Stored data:
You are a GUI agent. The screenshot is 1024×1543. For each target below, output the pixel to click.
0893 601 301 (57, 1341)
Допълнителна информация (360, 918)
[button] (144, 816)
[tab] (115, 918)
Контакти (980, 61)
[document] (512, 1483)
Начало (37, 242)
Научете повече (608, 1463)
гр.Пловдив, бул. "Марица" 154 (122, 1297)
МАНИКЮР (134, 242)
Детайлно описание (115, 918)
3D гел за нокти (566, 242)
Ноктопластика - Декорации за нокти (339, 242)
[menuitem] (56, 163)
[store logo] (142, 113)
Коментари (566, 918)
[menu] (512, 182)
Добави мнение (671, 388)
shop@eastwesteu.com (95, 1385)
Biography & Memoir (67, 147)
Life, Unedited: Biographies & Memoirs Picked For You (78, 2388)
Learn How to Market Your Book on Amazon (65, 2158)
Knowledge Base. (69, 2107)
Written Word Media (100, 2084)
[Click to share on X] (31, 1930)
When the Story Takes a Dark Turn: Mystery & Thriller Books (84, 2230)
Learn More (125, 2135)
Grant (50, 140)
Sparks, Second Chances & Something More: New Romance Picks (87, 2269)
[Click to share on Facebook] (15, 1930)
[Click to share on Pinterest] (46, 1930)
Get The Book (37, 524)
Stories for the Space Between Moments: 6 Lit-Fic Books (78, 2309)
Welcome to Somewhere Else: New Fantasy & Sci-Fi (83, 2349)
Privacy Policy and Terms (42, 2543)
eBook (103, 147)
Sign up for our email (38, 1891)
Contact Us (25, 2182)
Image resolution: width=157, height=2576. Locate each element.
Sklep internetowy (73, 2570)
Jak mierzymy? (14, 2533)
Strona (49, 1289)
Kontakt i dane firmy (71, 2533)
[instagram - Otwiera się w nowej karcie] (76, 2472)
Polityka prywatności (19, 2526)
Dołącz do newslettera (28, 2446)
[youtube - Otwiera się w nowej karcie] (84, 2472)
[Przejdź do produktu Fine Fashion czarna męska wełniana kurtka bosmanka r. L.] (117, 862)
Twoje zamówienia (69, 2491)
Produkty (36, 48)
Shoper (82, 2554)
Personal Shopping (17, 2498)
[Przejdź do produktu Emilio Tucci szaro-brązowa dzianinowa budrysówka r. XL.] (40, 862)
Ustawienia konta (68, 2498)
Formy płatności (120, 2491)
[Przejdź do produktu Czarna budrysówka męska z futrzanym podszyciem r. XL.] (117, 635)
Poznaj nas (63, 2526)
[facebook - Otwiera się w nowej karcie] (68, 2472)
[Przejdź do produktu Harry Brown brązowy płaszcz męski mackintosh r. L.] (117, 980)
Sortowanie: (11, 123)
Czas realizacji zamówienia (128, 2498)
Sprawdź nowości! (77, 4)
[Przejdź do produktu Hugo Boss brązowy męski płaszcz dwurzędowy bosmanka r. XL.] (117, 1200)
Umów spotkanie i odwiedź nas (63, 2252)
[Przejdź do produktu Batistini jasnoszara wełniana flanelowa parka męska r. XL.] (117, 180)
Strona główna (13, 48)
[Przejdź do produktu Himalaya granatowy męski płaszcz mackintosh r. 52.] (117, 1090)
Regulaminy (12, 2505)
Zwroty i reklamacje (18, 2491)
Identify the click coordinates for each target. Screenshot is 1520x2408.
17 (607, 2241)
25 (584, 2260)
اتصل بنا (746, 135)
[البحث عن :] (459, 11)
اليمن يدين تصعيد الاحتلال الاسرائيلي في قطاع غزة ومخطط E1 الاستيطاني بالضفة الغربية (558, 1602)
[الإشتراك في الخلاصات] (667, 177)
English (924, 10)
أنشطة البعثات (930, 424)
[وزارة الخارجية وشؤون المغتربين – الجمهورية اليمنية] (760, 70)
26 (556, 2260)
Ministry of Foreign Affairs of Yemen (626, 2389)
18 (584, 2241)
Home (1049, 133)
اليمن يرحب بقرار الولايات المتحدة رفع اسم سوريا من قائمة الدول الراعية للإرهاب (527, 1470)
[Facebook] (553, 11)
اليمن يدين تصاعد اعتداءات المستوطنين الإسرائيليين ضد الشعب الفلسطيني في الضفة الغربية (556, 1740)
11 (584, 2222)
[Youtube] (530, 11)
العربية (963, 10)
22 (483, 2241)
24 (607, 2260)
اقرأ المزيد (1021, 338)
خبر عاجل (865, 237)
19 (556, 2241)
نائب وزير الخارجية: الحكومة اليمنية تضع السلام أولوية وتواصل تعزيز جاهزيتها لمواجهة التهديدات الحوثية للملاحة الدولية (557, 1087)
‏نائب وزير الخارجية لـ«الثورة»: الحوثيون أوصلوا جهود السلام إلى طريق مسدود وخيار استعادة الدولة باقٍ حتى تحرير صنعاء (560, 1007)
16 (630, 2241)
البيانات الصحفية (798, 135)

__What you need to do__.
Say how many lines above contain the string "męska", writing only the number.

__The answer__.
3